Adapted from Milk Street. An alternate recipe can be found here.
Notes that are Bold and italicized are my alterations to the original recipe.
- 1 ½ pounds boneless, skinless, chicken thighs, cut into 2-inch chunks (bone-in also works but needs more cooking time)
- 2 ½ teaspoons kosher salt, divided
- 3/4 teaspoon freshly freshly grated black pepper, divided
- 3 tablespoons salted butter (to raise smoke point I use 1 tablespoon olive oil + 2 tablespoons butter)
- 4 bunches scallions (1 bunch is plenty) thinly sliced, white and green parts used separately
- 2 tablespoons tomato paste
- 1/4 cup cilantro, chopped (optional)
- 1/4 cup flat-leaf parsley, chopped (optional)
- 1 tablespoon garam masala (I usually omit this or just add a pinch)
- 1½ teaspoons ground cardamom (I omit this)
- 1 teaspoon ground turmeric
- 2 (15-ounce) cans cannellini beans (do not drain)
- 1 cup chicken broth
- 2 teaspoons grated lime zest
- 1/4 cup lime juice (approximately 2 limes)
- Pat the chicken dry. Cut chicken into 2-inch chunks.
- Season chicken with 1 teaspoon kosher salt and 1/4 teaspoon pepper.
- In a large pot over medium-high heat, melt butter and oil. Add the chicken and scallion whites; cook, stirring once or twice, until both the chicken and scallions begin to turn golden brown, 3 to 5 minutes.
- Add the tomato paste, cilantro, parsley, garam masala, cardamom, kosher salt, and turmeric; cook, stirring constantly, until fragrant, 30 to 60 seconds.
- Add beans (including liquid), chicken broth, lime zest, and lime juice; bring to a boil.

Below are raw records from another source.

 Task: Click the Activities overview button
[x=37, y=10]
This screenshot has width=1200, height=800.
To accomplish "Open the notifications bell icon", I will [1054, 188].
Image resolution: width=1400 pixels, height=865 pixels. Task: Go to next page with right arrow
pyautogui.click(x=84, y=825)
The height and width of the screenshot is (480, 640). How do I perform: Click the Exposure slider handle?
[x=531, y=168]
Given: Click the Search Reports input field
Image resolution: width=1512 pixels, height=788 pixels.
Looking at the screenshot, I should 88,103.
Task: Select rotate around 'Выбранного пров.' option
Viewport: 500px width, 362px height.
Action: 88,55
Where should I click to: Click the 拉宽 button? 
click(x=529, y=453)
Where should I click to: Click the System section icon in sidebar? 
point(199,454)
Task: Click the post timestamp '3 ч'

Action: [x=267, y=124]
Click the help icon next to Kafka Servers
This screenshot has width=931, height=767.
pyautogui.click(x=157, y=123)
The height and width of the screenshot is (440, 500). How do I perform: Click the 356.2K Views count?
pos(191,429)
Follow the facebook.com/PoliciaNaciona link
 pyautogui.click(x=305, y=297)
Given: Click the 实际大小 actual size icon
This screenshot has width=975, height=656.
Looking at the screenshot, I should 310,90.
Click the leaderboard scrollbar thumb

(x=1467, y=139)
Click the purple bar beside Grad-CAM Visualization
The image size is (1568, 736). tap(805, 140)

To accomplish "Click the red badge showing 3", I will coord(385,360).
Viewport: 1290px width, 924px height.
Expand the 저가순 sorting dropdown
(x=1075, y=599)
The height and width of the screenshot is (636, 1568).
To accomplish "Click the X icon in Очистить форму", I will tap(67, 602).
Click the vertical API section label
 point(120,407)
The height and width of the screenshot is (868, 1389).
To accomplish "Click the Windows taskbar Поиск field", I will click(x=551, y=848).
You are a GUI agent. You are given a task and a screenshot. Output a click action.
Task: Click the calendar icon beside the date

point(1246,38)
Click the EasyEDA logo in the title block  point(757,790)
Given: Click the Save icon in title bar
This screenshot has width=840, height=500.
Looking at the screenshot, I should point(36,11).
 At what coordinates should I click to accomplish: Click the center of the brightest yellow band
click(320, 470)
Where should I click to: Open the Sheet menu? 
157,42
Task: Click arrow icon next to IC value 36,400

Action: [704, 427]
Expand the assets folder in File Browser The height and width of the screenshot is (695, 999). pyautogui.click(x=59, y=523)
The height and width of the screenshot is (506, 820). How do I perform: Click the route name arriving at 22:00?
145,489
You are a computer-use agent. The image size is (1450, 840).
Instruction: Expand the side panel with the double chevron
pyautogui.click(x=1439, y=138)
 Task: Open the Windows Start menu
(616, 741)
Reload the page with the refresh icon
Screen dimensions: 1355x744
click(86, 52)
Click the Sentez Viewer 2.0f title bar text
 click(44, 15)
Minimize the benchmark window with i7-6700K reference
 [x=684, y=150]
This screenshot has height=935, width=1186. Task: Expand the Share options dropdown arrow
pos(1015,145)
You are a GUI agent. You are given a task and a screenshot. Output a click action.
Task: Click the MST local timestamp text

- Reduce to medium and cook, uncovered, stirring occasionally; adjust the heat as needed to maintain a simmer, until the chicken is cooked through, 5 to 7 minutes (or longer for extra tender chicken).
- Stir in the scallion greens, then cook another 2 minutes.
- Taste and season with salt and pepper.